> [DATA FOR PROCESSING]

------------------------

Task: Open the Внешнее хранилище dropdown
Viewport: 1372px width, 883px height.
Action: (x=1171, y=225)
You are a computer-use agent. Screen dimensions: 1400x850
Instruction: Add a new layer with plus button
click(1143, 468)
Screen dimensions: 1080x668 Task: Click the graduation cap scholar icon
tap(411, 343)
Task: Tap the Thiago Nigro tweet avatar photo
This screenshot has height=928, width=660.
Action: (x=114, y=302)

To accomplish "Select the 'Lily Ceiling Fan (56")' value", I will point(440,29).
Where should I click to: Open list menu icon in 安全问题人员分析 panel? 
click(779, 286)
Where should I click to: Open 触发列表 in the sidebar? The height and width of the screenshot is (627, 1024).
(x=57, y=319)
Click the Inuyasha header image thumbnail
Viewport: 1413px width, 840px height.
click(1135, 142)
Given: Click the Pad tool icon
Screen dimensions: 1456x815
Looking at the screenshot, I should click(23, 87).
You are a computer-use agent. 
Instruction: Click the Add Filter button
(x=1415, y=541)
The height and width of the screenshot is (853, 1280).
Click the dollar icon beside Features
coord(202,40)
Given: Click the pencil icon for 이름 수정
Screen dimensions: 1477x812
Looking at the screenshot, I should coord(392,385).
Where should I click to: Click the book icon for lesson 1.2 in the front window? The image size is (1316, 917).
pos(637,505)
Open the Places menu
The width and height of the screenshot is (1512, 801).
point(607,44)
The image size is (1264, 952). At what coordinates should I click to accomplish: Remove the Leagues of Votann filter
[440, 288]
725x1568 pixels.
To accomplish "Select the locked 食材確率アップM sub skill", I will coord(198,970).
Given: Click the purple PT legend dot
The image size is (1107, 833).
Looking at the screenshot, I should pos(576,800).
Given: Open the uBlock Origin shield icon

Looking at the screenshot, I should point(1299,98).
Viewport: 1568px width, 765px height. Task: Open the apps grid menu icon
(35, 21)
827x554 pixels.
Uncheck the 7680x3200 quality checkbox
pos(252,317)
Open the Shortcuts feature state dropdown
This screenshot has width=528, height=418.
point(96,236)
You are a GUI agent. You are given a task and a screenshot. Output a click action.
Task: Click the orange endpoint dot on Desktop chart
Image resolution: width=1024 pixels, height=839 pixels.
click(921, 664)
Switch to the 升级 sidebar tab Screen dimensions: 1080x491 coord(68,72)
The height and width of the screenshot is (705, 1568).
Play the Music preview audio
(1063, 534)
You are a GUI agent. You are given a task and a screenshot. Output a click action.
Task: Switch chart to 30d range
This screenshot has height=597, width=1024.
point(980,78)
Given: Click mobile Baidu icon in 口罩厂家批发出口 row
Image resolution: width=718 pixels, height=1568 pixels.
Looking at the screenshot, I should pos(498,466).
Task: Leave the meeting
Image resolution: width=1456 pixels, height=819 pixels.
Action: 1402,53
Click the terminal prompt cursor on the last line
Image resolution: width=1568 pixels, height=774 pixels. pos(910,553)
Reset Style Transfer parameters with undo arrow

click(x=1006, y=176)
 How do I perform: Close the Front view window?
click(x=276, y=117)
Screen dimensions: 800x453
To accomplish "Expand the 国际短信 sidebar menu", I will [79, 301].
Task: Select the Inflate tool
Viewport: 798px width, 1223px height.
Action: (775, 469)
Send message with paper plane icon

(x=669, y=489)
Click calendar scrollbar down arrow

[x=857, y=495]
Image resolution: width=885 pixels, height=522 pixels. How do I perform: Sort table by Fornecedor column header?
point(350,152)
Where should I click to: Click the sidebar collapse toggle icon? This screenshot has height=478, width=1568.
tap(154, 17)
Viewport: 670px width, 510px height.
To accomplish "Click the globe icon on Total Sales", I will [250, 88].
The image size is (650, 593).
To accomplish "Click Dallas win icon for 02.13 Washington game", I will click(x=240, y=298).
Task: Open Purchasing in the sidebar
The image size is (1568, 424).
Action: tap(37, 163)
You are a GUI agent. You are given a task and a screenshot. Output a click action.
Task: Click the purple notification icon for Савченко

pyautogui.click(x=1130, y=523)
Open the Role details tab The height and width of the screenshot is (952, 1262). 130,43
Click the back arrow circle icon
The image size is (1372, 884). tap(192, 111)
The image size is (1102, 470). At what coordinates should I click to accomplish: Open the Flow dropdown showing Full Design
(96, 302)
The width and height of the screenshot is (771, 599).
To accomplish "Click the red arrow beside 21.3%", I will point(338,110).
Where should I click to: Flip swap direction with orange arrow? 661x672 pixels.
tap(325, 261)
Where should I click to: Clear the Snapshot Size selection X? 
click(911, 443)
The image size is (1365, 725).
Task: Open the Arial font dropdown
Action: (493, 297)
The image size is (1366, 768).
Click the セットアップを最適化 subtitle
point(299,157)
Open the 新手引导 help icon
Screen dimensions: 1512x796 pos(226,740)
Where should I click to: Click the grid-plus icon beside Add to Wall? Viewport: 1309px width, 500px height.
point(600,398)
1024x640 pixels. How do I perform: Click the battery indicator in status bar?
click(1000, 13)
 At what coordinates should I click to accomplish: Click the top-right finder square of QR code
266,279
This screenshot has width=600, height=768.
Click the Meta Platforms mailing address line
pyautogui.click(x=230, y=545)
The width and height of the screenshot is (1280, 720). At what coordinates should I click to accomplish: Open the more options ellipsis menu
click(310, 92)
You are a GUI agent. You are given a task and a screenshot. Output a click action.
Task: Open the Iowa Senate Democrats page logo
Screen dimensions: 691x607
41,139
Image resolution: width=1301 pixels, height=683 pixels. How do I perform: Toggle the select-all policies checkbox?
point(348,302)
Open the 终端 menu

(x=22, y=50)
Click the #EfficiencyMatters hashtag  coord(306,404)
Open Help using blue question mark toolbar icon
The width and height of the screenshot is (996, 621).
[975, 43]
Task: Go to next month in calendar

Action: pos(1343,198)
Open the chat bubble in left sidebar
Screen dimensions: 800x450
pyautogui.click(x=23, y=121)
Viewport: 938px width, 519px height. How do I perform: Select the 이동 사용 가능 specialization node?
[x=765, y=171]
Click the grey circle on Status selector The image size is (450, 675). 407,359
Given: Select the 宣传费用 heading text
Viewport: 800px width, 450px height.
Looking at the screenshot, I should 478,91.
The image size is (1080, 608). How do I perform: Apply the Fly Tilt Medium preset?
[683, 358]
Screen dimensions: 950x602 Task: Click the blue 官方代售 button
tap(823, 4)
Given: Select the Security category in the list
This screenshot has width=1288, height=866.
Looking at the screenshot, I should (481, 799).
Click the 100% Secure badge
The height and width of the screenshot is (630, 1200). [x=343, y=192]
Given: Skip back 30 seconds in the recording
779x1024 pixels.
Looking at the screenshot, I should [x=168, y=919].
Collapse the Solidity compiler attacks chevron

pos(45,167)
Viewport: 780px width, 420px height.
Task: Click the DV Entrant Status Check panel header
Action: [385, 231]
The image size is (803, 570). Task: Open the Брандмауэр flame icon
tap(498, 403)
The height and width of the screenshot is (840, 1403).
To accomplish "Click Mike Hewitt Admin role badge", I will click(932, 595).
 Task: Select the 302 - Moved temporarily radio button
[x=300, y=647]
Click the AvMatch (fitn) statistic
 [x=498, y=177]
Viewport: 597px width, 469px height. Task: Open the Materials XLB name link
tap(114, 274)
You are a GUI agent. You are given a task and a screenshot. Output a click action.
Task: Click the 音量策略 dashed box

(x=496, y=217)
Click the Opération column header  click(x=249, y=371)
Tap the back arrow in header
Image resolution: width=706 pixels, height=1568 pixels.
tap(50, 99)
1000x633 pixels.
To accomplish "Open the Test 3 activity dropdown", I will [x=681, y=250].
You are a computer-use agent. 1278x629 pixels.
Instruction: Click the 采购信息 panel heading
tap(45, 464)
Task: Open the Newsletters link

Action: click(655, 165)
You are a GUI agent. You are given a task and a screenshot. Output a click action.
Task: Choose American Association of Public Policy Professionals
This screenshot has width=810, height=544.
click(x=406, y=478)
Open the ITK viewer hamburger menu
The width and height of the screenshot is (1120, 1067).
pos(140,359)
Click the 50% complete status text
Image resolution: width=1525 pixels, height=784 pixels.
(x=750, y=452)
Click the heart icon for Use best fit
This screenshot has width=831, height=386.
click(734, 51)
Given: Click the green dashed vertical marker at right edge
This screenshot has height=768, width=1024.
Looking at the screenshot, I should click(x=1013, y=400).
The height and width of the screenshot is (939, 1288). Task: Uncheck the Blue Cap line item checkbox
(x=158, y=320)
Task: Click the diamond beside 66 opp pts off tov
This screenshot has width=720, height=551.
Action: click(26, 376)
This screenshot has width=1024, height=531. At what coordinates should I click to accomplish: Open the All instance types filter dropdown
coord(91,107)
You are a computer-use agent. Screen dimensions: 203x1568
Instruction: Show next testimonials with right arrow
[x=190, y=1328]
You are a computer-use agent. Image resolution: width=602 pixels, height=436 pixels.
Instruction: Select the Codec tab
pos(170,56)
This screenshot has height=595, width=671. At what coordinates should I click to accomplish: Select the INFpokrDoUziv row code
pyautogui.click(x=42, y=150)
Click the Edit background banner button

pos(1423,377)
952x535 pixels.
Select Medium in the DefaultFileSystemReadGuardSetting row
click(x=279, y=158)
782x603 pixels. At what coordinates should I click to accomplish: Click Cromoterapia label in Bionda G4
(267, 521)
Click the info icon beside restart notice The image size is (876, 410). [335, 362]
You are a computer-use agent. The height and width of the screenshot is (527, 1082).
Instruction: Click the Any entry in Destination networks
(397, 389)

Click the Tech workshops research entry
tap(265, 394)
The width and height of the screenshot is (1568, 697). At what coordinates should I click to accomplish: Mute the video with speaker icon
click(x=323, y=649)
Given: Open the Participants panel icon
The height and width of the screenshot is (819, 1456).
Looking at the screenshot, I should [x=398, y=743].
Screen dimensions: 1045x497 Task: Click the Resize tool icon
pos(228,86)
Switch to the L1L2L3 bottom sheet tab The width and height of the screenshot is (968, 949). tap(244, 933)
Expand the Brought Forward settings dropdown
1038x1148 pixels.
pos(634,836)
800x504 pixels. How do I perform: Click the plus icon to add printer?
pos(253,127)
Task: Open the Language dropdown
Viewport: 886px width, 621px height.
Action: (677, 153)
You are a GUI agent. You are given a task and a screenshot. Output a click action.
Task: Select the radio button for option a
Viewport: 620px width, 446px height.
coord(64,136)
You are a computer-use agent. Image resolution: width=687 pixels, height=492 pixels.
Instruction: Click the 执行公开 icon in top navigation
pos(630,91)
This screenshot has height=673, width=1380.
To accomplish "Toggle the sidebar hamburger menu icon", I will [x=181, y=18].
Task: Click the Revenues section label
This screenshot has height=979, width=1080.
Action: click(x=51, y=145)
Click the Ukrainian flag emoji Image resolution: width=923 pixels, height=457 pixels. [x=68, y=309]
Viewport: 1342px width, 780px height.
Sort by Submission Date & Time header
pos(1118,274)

------------------------

> [ACTION ITEM]
Give again, unchanged, the lines running from the top of the material above through the line that has "Given: Click the Pad tool icon", and nothing more.

> [RESPONSE AREA]
Task: Open the Внешнее хранилище dropdown
Viewport: 1372px width, 883px height.
Action: (x=1171, y=225)
You are a computer-use agent. Screen dimensions: 1400x850
Instruction: Add a new layer with plus button
click(1143, 468)
Screen dimensions: 1080x668 Task: Click the graduation cap scholar icon
tap(411, 343)
Task: Tap the Thiago Nigro tweet avatar photo
This screenshot has height=928, width=660.
Action: (x=114, y=302)

To accomplish "Select the 'Lily Ceiling Fan (56")' value", I will point(440,29).
Where should I click to: Open list menu icon in 安全问题人员分析 panel? 
click(779, 286)
Where should I click to: Open 触发列表 in the sidebar? The height and width of the screenshot is (627, 1024).
(x=57, y=319)
Click the Inuyasha header image thumbnail
Viewport: 1413px width, 840px height.
click(1135, 142)
Given: Click the Pad tool icon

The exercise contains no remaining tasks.